So you see, there are many ways to make your language alien. For example, maybe your aliens consist of two "classes" or "castes", who use slightly different language. Maybe the upper class uses gender forms (I mean, pairs like "actor"/"actress") only when speaking about members of their own class, while using a completely different, gender-neutral form when speaking about lower-class people. The lower-class people use the same gender forms for upper-class people as the upper-class people use, but also use gendered forms (but different ones) for people of their own class. For animals, both classes use only the gender-neutral forms. If they want to specify whether it's a male or female animal (or, for upper class people, a male or female lower class person) they explicitly say e.g. "male cat"/"female cat" (except, of course, using words from their own language).

This latter, constructed example also shows how social aspects can influence language. That the upper class uses the same genderless form for lower-class people which they also use for animals shows how they see (or historically have seen) the lower class. The differences in the language also codify that movement between classes is probably hard, if not impossible.

But also in terms of grammar there's a lot of room of doing things differently. For example, we are used to signify the tense by the verb. But who says this has to be the case? The tense could just as well be put on the subject, so that instead of saying "The dog barked", that is "The dog barks in the past" you say something like "The doged barks", that is, "The dog in the past barks". Thinking about it, the formulations I used as explanations also are examples of an alternative way to form tenses.

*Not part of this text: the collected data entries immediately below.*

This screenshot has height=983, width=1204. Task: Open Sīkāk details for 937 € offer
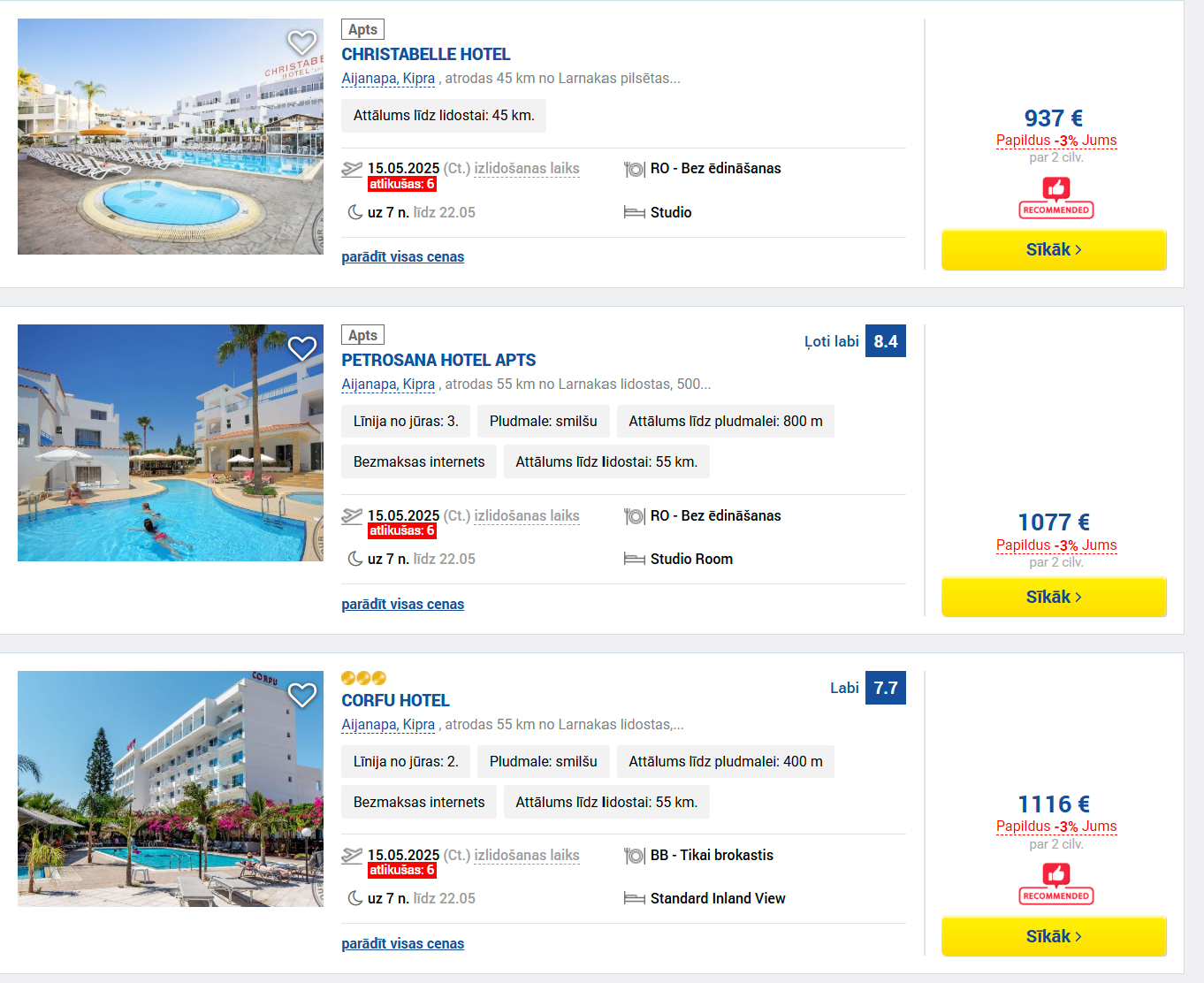click(1054, 250)
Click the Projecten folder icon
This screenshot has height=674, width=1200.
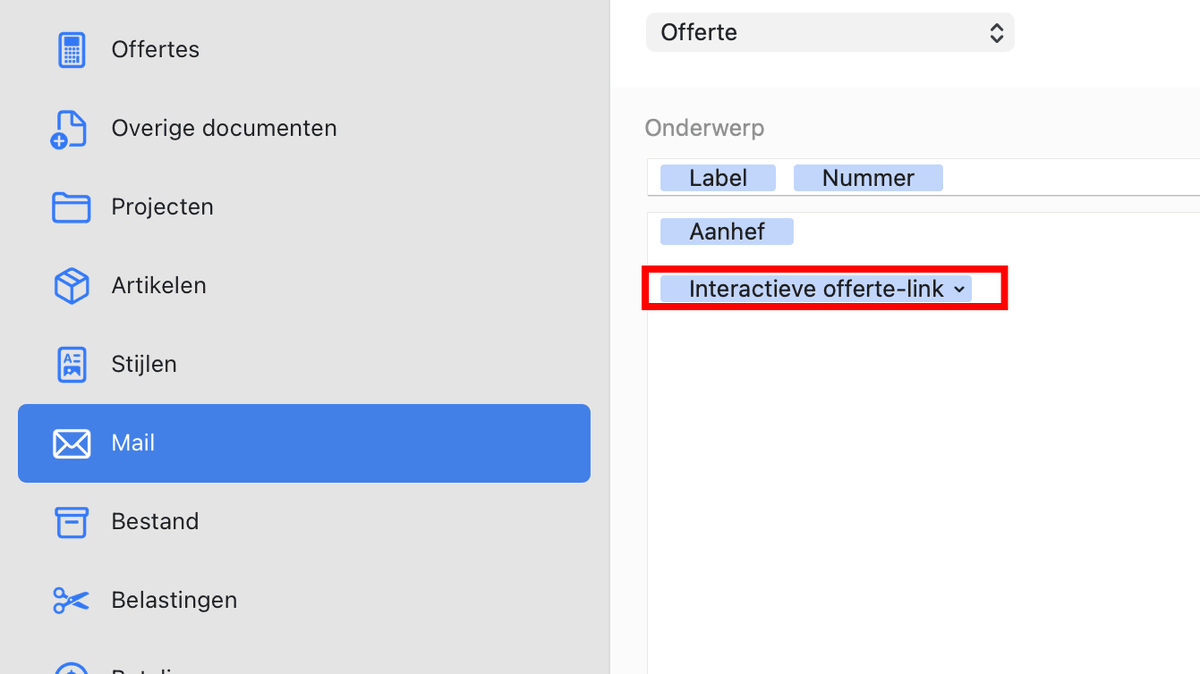pos(71,207)
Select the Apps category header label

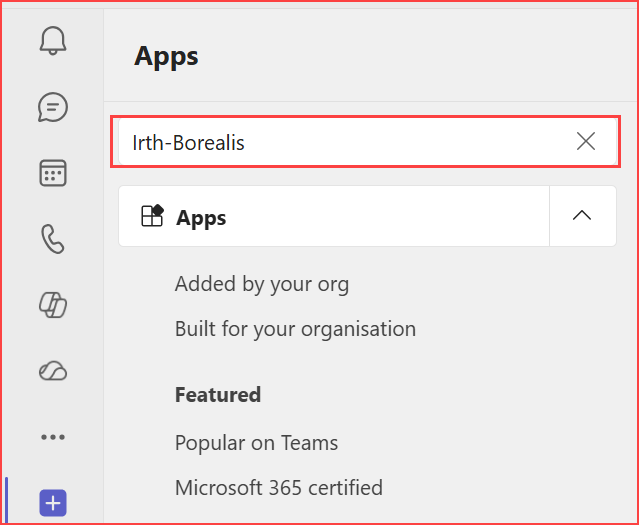pyautogui.click(x=201, y=218)
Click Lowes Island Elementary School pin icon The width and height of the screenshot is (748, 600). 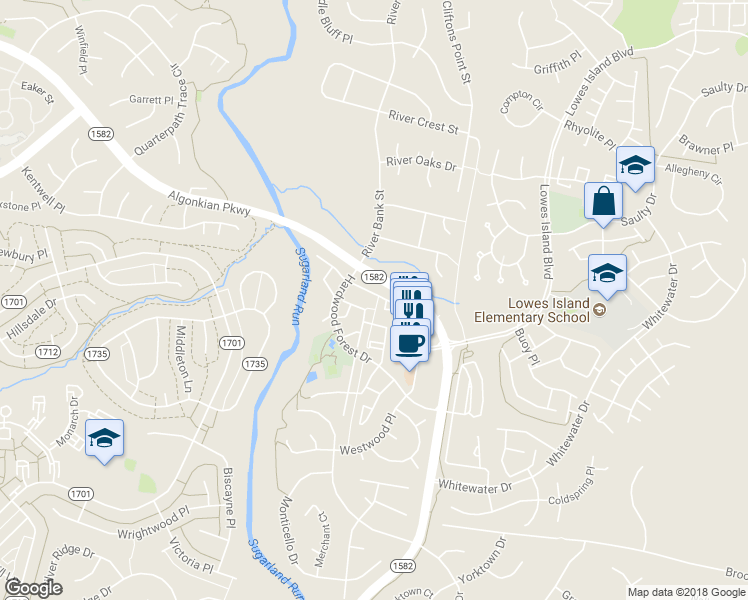coord(599,310)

Also, maybe the alien language doesn't have our types of words (i.e. nouns, verbs, adjectives, etc.). Maybe they have only nouns and adjectives, and a form of "to be" is implicit. For example, instead of the verb "to bark" they'd only have an adjective "barking", and "the barking dog" is a complete sentence meaning "the dog barks" while "the brown barking dog" means "the barking dog is brown", while "the brown and barking dog" means "the dog is brown and barks".

The hoping me, helpful thised.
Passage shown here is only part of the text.